§ **Screen-element location listing**:
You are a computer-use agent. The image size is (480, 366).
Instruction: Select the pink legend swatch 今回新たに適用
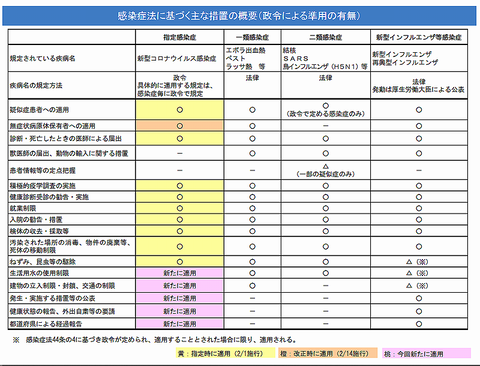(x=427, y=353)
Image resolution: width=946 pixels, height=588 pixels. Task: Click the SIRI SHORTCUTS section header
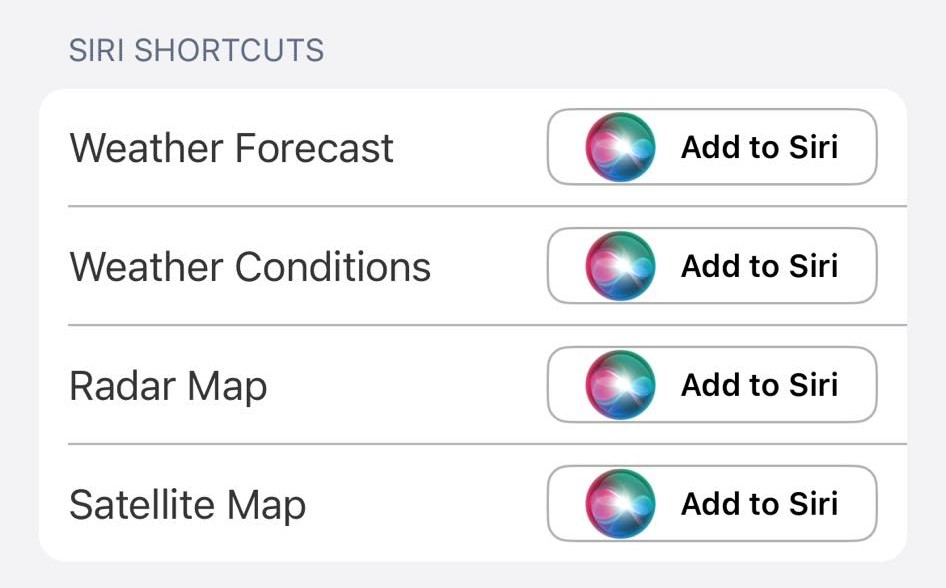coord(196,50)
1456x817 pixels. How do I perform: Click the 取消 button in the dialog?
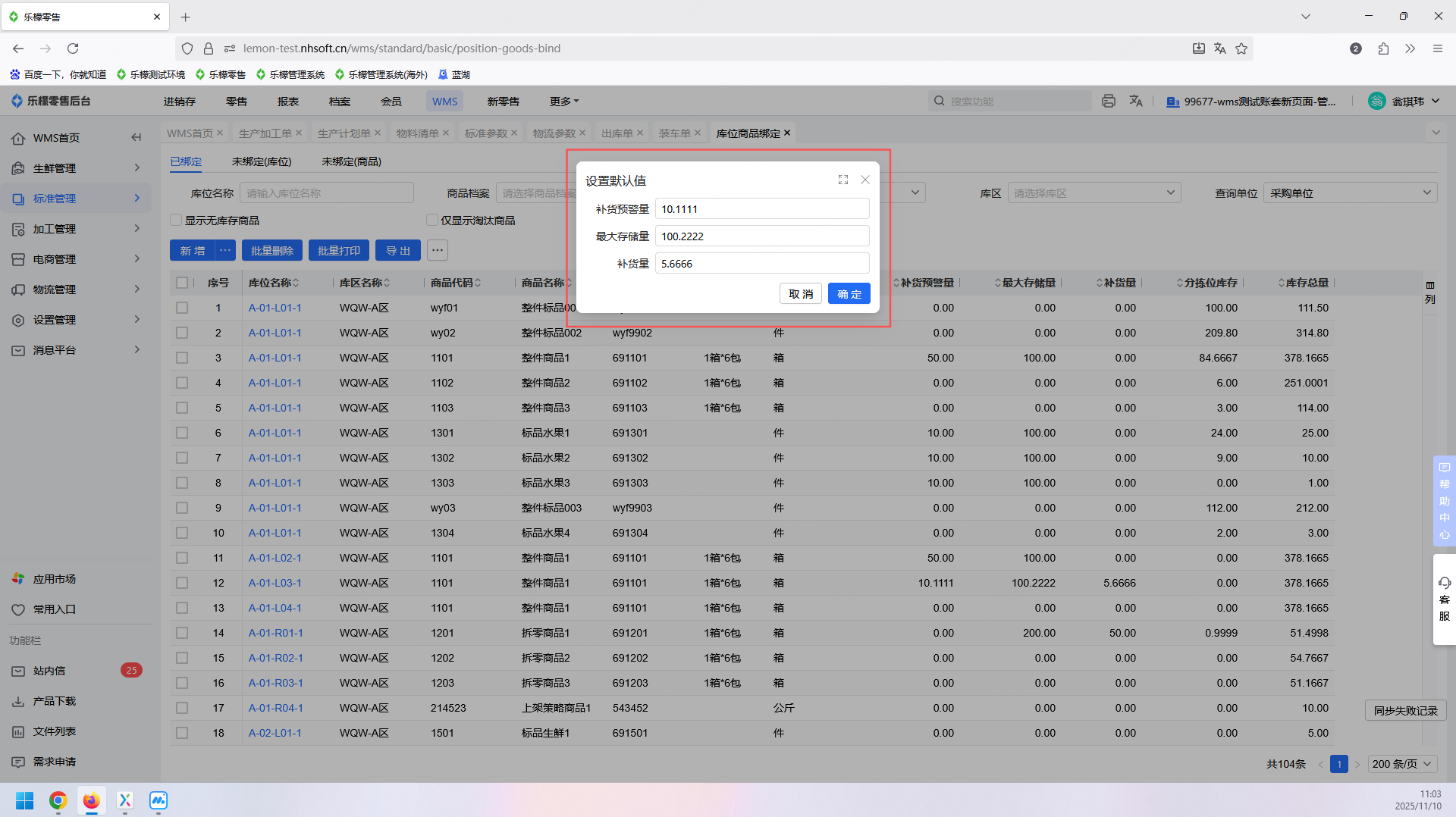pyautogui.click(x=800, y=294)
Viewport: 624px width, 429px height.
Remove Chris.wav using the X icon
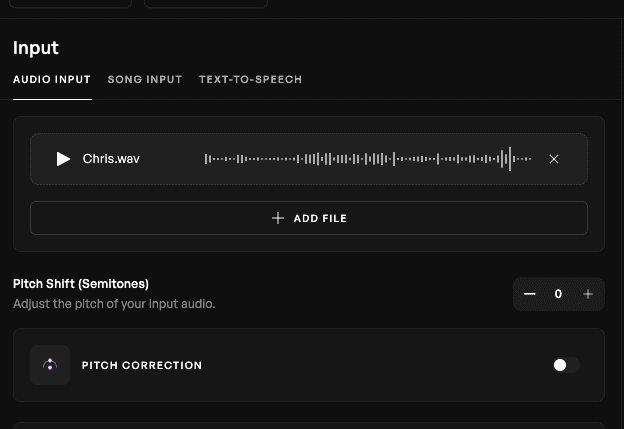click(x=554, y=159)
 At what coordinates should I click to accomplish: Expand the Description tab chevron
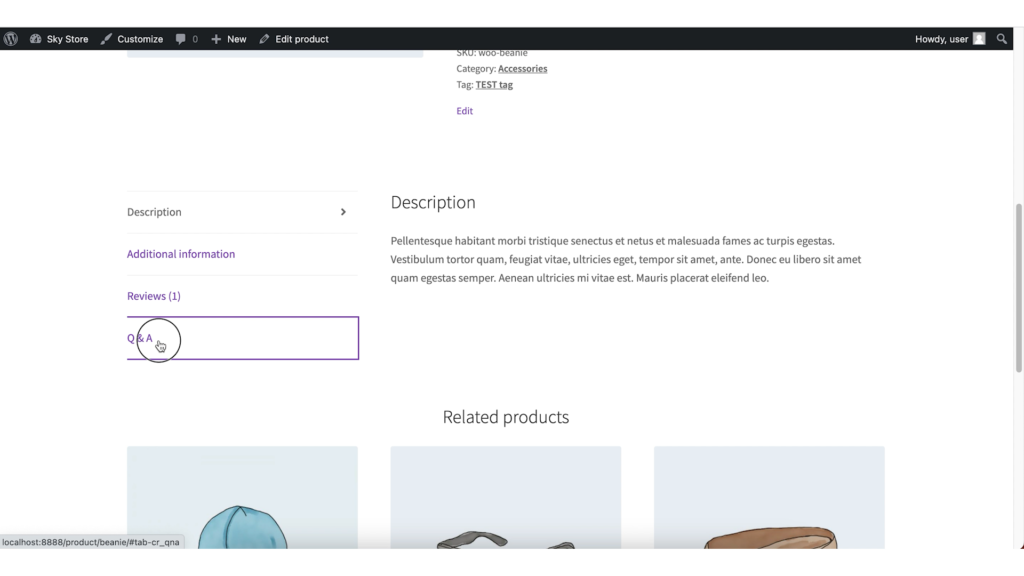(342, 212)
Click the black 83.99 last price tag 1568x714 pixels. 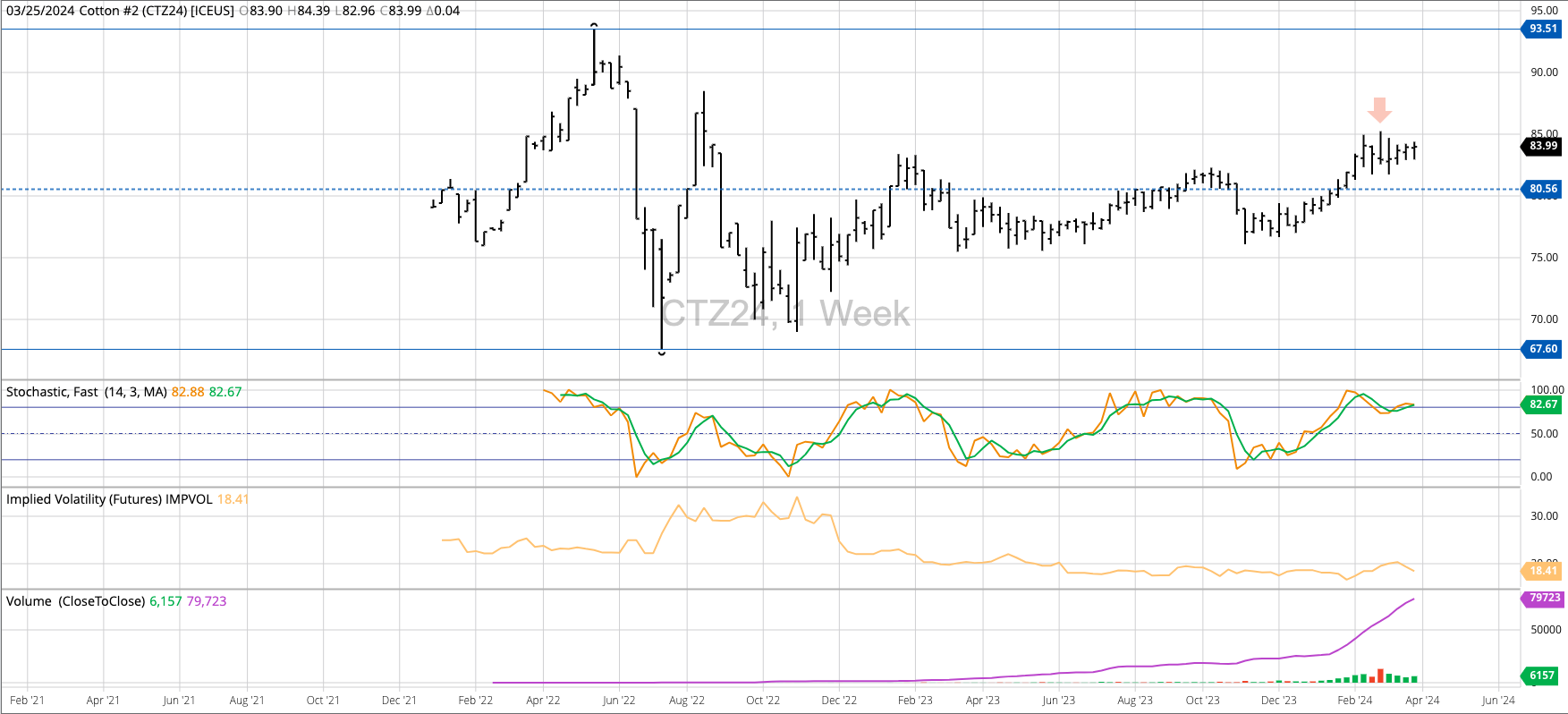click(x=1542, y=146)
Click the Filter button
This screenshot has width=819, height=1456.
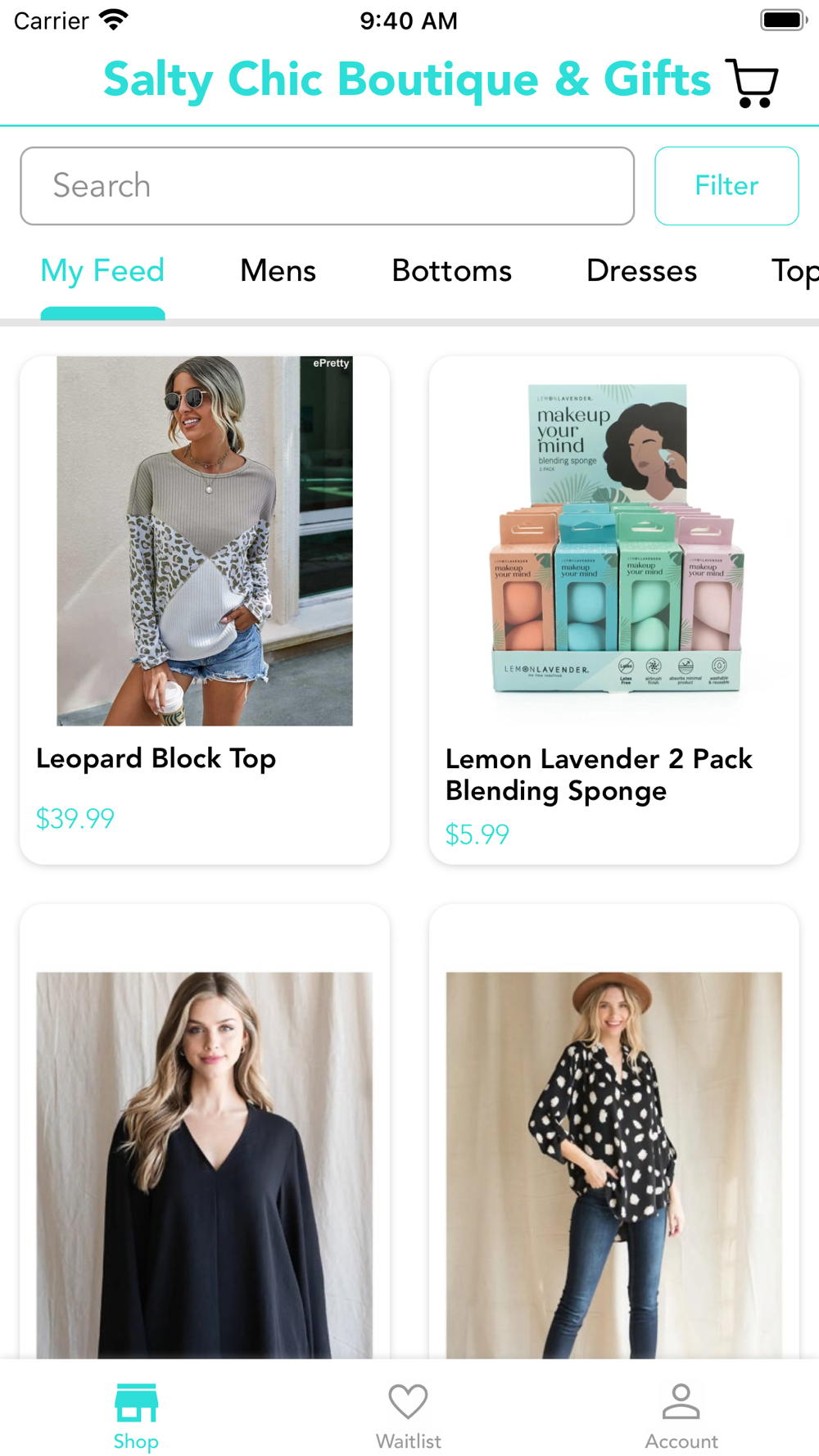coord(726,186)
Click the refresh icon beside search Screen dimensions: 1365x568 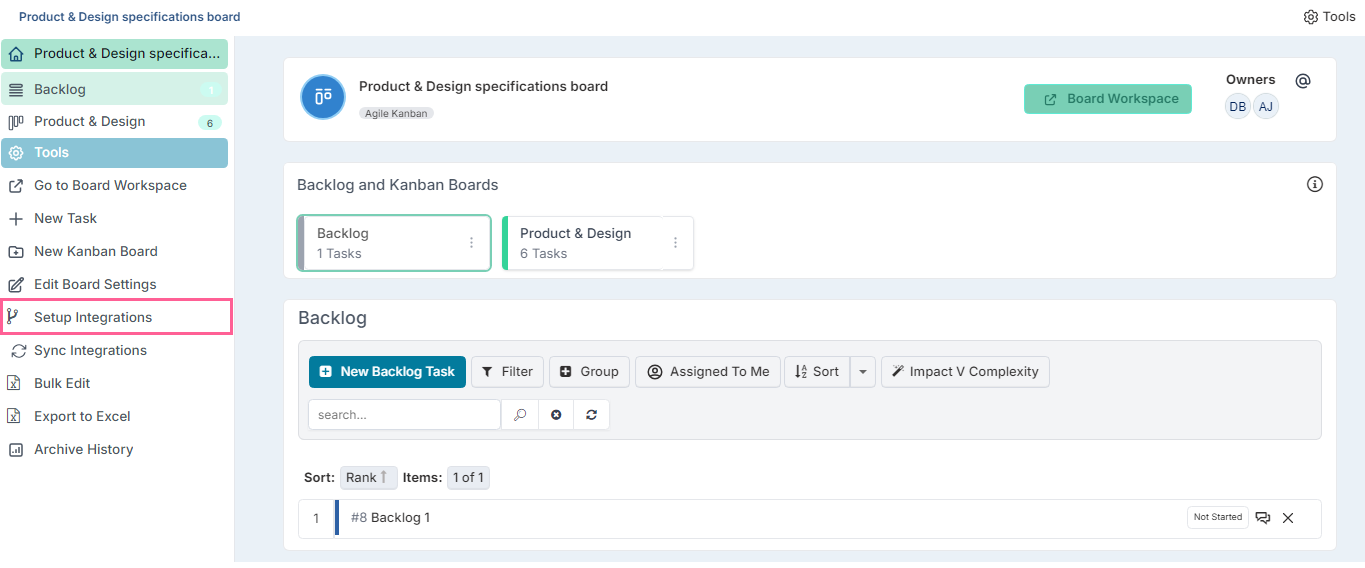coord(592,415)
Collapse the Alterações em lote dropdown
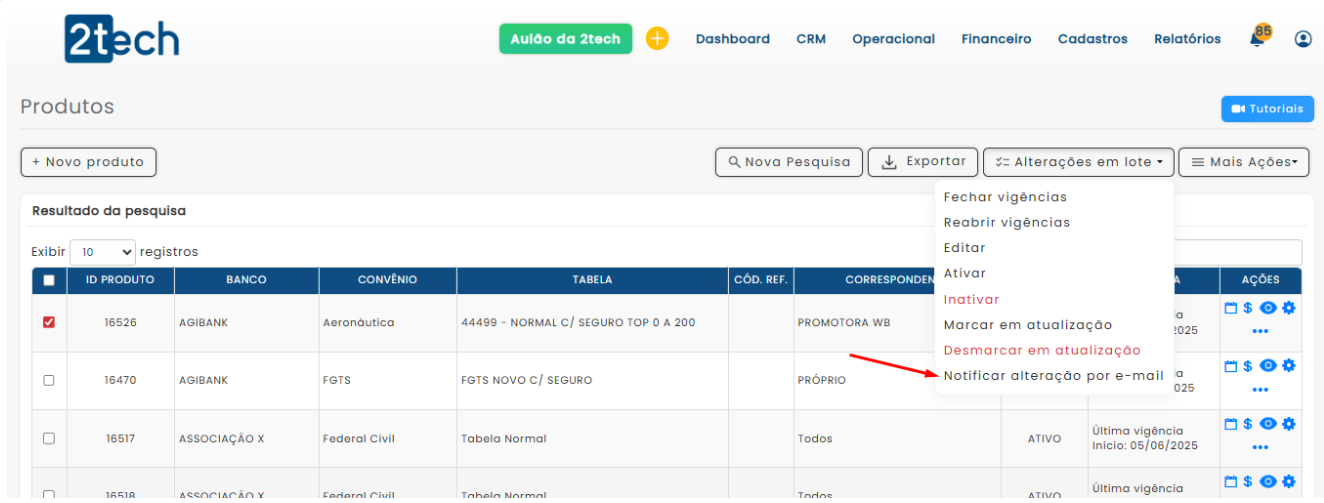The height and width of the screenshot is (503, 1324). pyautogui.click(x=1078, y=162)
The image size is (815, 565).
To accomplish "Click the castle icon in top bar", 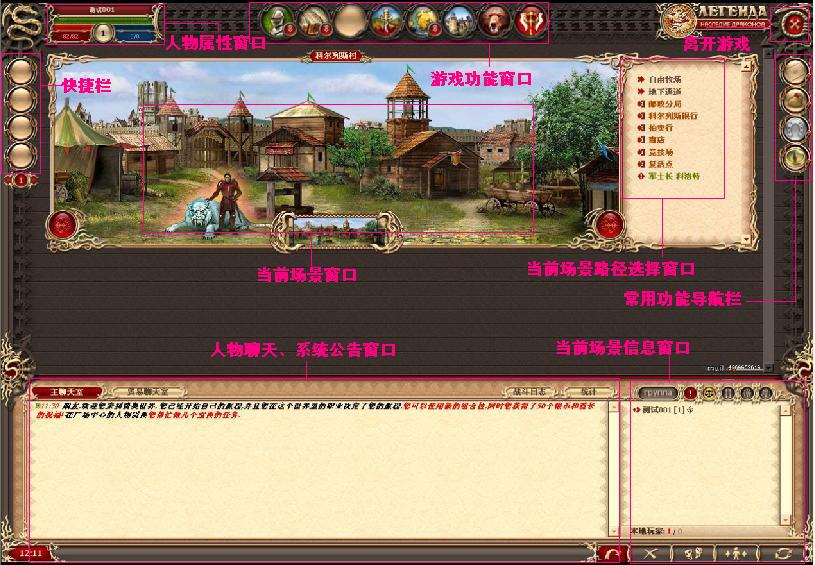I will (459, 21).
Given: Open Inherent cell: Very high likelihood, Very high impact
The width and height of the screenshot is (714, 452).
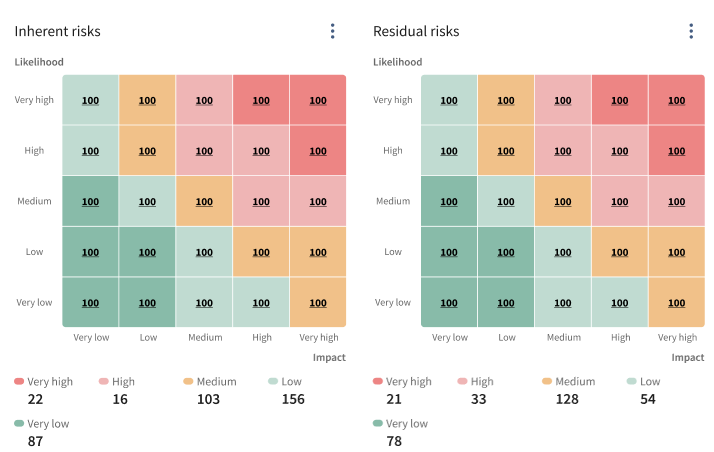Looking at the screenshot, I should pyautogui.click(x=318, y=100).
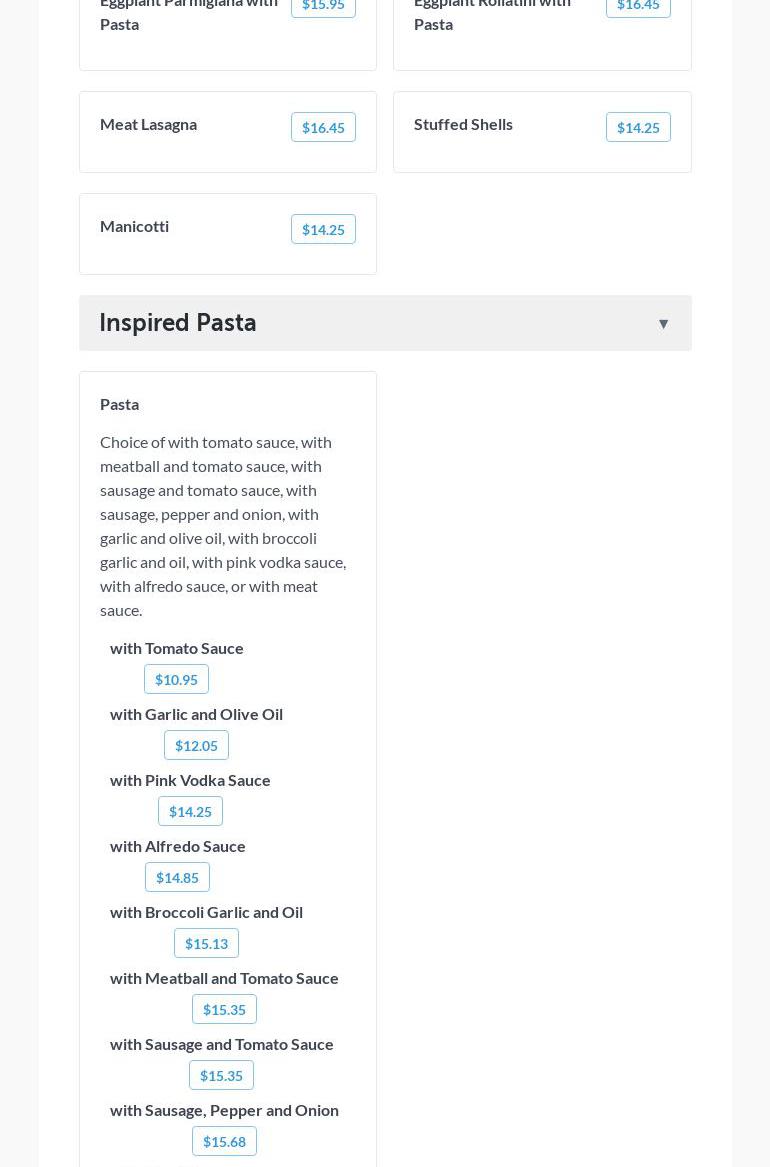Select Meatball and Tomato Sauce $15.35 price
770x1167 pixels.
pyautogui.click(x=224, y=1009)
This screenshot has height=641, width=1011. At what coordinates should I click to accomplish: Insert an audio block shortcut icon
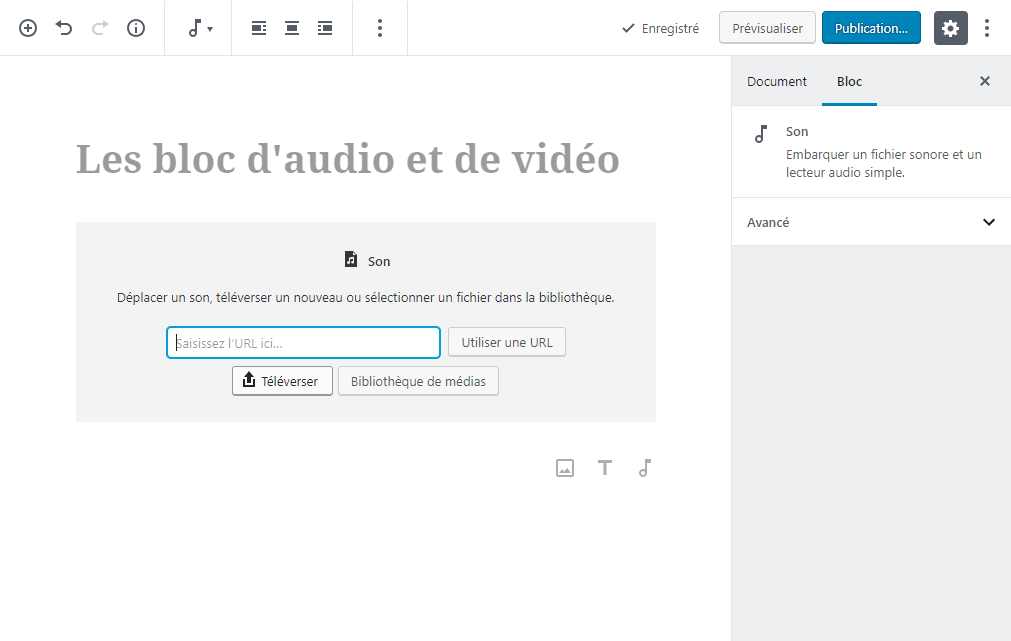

§ **EXERCISE OBJECTIVE**:
Convert the listing above, from its first line through the line containing "coord(196,50)", into a Markdown table with the columns Row and Line, skipping blank lines and leaving the pictures out.

§ **THE OUTPUT**:
| Row | Line |
|---|---|
| 1 | You are a computer-use agent. The image size is (480, 366). |
| 2 | Instruction: Select the pink legend swatch 今回新たに適用 |
| 3 | (x=427, y=353) |
| 4 | Image resolution: width=946 pixels, height=588 pixels. Task: Click the SIRI SHORTCUTS section header |
| 5 | coord(196,50) |